We thank the referee for the constructive feedback highlighting the need for clearer isolation of contributions and analysis of conditions for the community-guided approach. We address each major comment below and will incorporate revisions to strengthen the manuscript.

read point-by-point responses
  1. Referee: [§5] §5 (Experimental Results): The manuscript reports consistent outperformance over SOTA but does not describe an ablation that disables only the community-guided refinement component during uncoarsening while holding fixed the generalized locally-dense decomposition, coarsening, and other refinements. Without this isolation, it is impossible to verify that the reported quality gains are driven by the claimed new paradigm rather than by the initial-partitioning step or implementation details.

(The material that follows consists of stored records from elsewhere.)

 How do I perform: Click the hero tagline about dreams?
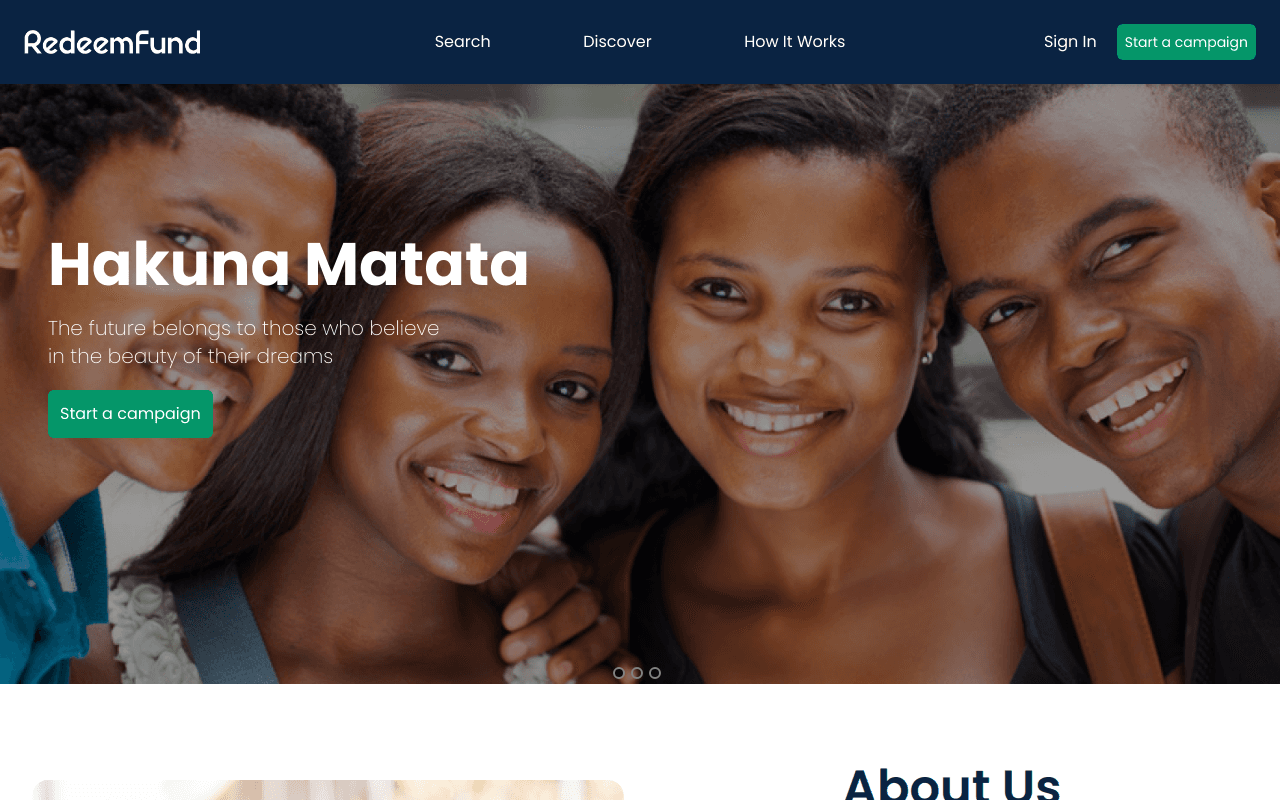coord(244,342)
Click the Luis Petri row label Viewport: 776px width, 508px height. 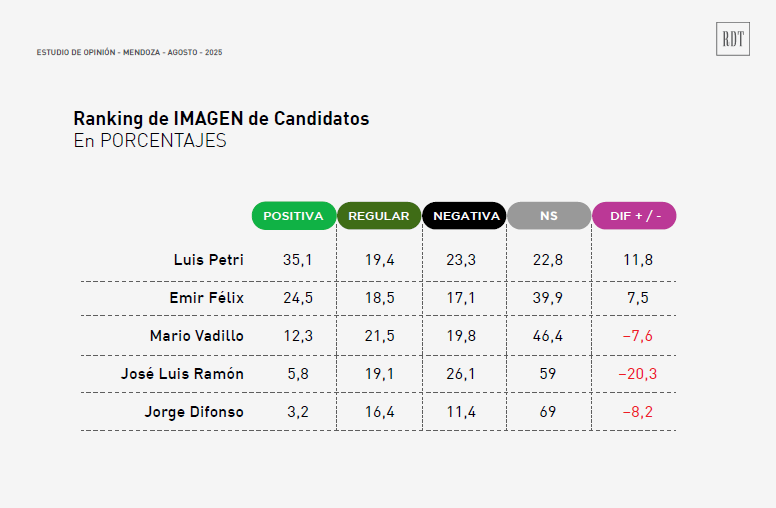point(208,260)
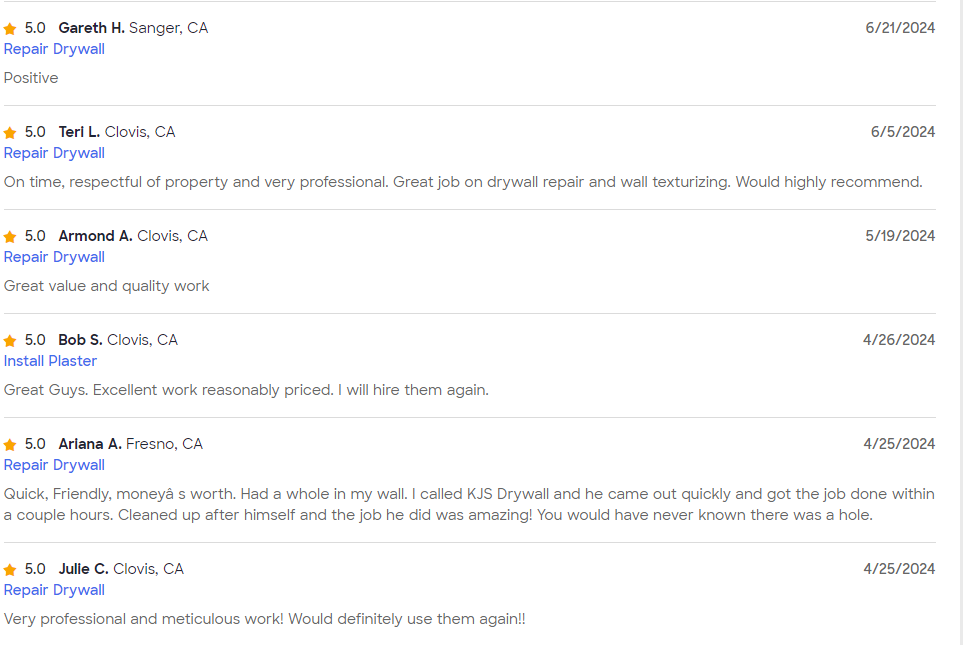Open the Install Plaster link under Bob S.
This screenshot has height=645, width=963.
[x=50, y=361]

    Authors: We agree that isolating the effect of community-guided refinement specifically during uncoarsening is important to attribute gains to the proposed paradigm. In the revised manuscript, we will add an ablation study comparing the full ComPart framework against a variant that disables community detection only in the uncoarsening phase (while retaining the generalized locally-dense decomposition for initial partitioning, the same coarsening, and other refinements). This will be presented in §5 with quantitative results on the benchmarks to verify the contribution. revision: yes

  2. Referee: [§3, §4] §3 (Framework Description) and §4 (Theoretical Generalization): The central claim that community structures detected by arbitrary methods during uncoarsening reliably improve global quality without introducing bias rests on the assumption that these structures provide structural guidance superior to standard local refinements; however, no quantitative analysis or counterexample analysis is provided to bound the conditions under which this holds.

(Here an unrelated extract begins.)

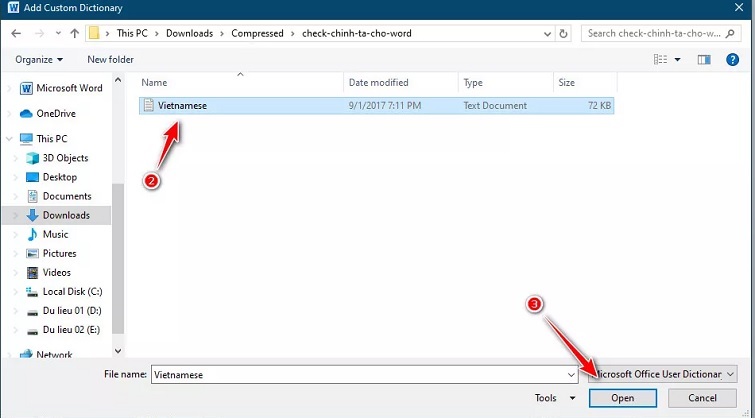The image size is (755, 418).
Task: Click the File name input field
Action: (x=360, y=374)
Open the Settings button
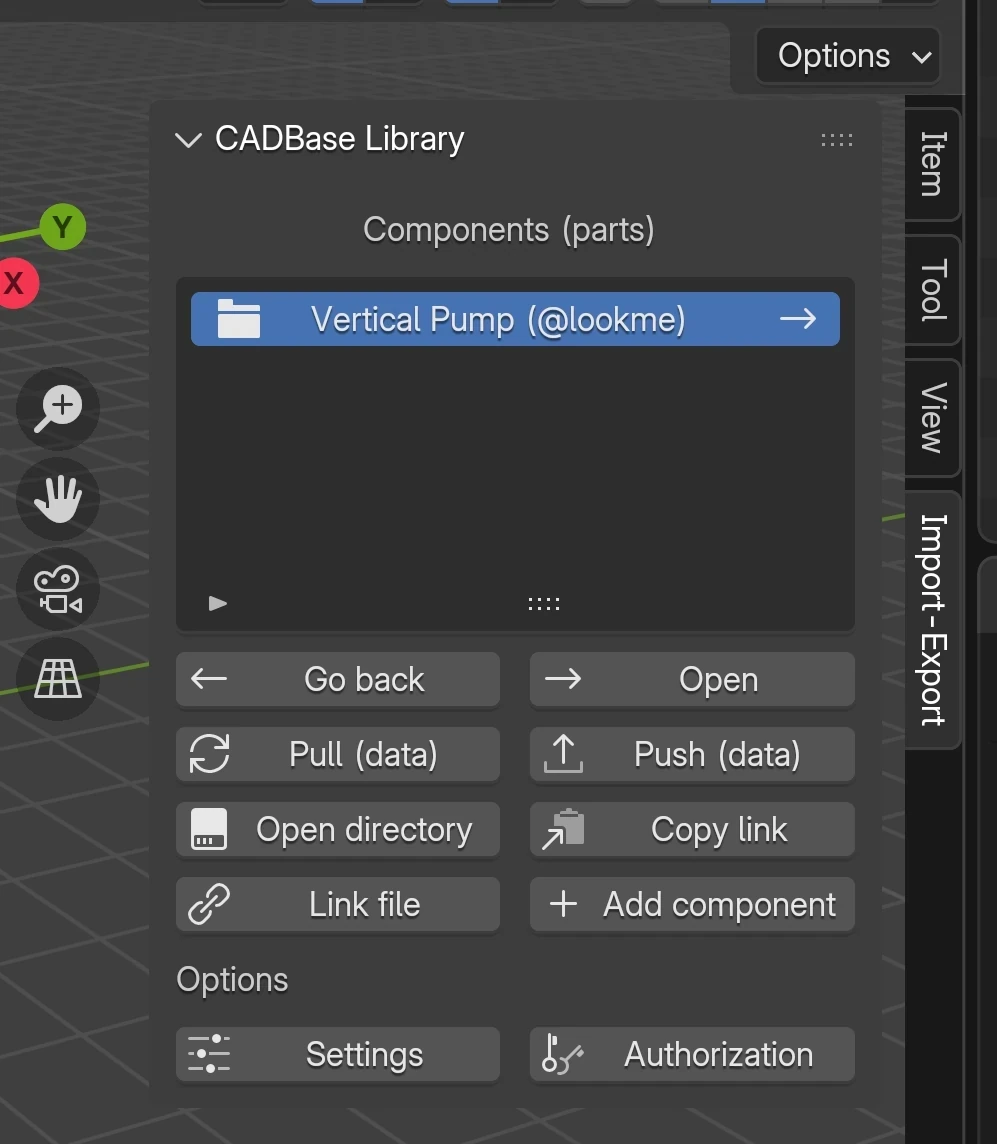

    Authors: The experimental results across standard benchmarks demonstrate consistent quality improvements, supporting that the detected community structures provide effective guidance in practice. However, we acknowledge the value of explicit analysis to bound the conditions. In the revision, we will expand §3 and §4 with a discussion of the conditions under which the approach is expected to hold, drawing on the properties proven in the generalization of locally-dense decomposition, and include a brief analysis of potential edge cases or limitations based on hypergraph density and community detection method characteristics. revision: yes

Circularity Check

0 steps flagged

No circularity in claimed derivations or generalizations

full rationale

The paper introduces a framework integrating community detection post-coarsening and provides formal proofs for generalizing locally-dense decomposition from graphs to hypergraphs as its first hypergraph application. No equations, predictions, or central claims reduce by construction to fitted parameters, self-definitions, or load-bearing self-citations. The advantages are framed as a new paradigm accommodating external methods, with the derivation chain remaining self-contained against external benchmarks and independent proofs.

Axiom & Free-Parameter Ledger

0 free parameters · 0 axioms · 0 invented entities

Based solely on the abstract, the central claim rests on the validity of the generalized locally-dense decomposition for hypergraphs and the premise that community structures provide useful global guidance during uncoarsening. No free parameters, invented entities, or explicit axioms are stated in the provided text.